___ INFORMATION SUPPLIED ___

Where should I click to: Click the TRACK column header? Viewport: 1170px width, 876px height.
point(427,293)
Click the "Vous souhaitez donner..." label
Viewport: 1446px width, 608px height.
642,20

___

[GOAL] Reproduce the listing with "column header" swapped for "column heading". Keep everything else the same.

[ANSWER FOR THIS EXERCISE]
Where should I click to: Click the TRACK column heading? Viewport: 1170px width, 876px height.
point(427,293)
Click the "Vous souhaitez donner..." label
Viewport: 1446px width, 608px height.
642,20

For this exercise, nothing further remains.